Search code examples
cdecimalfixed-point

Trouble in implementing fixed-point numbers in C


I am trying to make a small fixed-point math library. My fixed point numbers are 32-bit, with 16 bits each for the integral and fractional parts. The trouble comes with adding fixed-point numbers and then seeing the resulting value. The function fixed_from_parts below takes an integral and fractional part, and emits a fixed-point number, so fixed_from_parts(5, 2) would equal 0000000000000101.0000000000000010.

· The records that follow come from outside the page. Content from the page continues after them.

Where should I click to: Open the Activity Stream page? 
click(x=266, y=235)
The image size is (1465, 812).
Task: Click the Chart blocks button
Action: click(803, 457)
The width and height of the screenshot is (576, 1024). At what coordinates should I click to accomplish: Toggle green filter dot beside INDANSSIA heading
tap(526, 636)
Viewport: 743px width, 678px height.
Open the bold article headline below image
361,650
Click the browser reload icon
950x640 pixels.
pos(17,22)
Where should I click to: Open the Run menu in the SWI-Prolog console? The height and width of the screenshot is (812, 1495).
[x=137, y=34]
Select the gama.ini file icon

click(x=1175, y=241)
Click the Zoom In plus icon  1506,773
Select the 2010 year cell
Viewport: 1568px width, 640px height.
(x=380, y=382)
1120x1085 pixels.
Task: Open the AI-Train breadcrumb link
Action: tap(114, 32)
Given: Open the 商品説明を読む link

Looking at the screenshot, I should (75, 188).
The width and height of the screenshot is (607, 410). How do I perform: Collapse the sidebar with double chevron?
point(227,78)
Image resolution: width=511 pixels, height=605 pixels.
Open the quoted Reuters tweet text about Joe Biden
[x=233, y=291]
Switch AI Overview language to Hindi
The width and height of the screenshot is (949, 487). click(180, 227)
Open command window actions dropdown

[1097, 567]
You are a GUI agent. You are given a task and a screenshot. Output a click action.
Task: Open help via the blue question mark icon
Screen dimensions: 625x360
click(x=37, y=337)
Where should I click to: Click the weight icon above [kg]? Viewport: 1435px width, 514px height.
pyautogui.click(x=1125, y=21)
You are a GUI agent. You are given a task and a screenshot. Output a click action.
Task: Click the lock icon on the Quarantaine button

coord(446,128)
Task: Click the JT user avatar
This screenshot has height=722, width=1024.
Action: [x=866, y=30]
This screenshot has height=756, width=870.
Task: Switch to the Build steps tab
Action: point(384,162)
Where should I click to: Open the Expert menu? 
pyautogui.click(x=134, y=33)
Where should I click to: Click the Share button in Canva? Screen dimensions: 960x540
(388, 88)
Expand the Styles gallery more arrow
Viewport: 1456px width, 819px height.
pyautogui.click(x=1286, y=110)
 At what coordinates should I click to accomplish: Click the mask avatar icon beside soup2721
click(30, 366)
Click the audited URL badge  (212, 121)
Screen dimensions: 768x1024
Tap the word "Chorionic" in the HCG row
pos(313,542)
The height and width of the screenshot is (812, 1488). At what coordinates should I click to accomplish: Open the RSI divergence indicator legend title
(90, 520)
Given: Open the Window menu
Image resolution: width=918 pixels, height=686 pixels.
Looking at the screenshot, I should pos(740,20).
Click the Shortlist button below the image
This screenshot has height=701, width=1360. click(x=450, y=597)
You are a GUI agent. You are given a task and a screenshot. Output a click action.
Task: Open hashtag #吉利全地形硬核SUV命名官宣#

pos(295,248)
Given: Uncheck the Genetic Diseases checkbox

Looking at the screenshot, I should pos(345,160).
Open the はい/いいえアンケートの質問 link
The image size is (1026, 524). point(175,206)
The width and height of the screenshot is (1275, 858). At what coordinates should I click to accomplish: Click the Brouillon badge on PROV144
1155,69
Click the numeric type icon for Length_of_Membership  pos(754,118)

When adding two numbers, as seen in the main function below, it seems that the integral parts are added as one number, and the fractional part is added as another (5.2 + 3.9 incorrectly becomes 8.11, because 5 + 3 == 8 and 2 + 9 == 11). I think that I need to reverse the order of the bits stored in the fractional part, but I'm not quite sure how to do that. Am I overcomplicating this? How do I make addition work correctly?

#include <stdint.h>
#include <stdio.h>

typedef int16_t integral_t;
typedef int32_t fixed_t;

fixed_t int_to_fixed(const integral_t x) {
    return x << 16;
} 

integral_t fixed_to_int(const fixed_t x) {
    return x >> 16;
}

// shifts right (clears integral bits), and then shifts back
integral_t get_fixed_fractional(const fixed_t x) {
    return (integral_t) x << 16 >> 16;
}

// fixed_from_parts(5, 2) == 5.2
fixed_t fixed_from_parts(const integral_t integral, const integral_t fractional) {
    return int_to_fixed(integral) + fractional;
}

void print_fixed_base_2(const fixed_t x) {
    for (int i = (sizeof(fixed_t) << 3) - 1; i >= 0; i--) {
        putchar((x & (1 << i)) ? '1' : '0');
        if (i == sizeof(fixed_t) << 2) putchar('.');
    }
    putchar('\n');
}

void print_fixed_base_10(const fixed_t x) {
    printf("%d.%d\n", fixed_to_int(x), get_fixed_fractional(x));
}

int main(void) {
    // 5.2 + 3.9 = 9.1
    const fixed_t a = fixed_from_parts(5, 2), b = fixed_from_parts(3, 9);

    print_fixed_base_2(a);
    print_fixed_base_2(b);

    const fixed_t result = a + b;

    print_fixed_base_2(result);
    print_fixed_base_10(result); // why is the result 8.11?
}

Solution

  • Your one is not a fixed point.

    Example:

    #define MULT    (1 << 16)
    
    #define MAKE_FIXED(d)  ((int32_t)(d * MULT))
    #define MAKE_REAL(f)   (((double)(f)) / MULT)
    
    int32_t mulf(int32_t a, int32_t b)
    {
        int64_t part = (int64_t)a * b;
        return part/MULT;
    }
    
    int32_t divf(int32_t a, int32_t b)
    {
        int64_t part = ((int64_t)a * MULT) / b;
        return part;
    }
    
    
    int main(void)
    {
        int32_t num1 = MAKE_FIXED(5.2);
        int32_t num2 = MAKE_FIXED(3.9);
    
    
        printf("%f\n", MAKE_REAL(num1 + num2));
        int32_t result = mulf(num1, num2);
        printf("%f\n", MAKE_REAL(result));
        result = divf(num1,num2);
        printf("%f\n", MAKE_REAL(result));
    }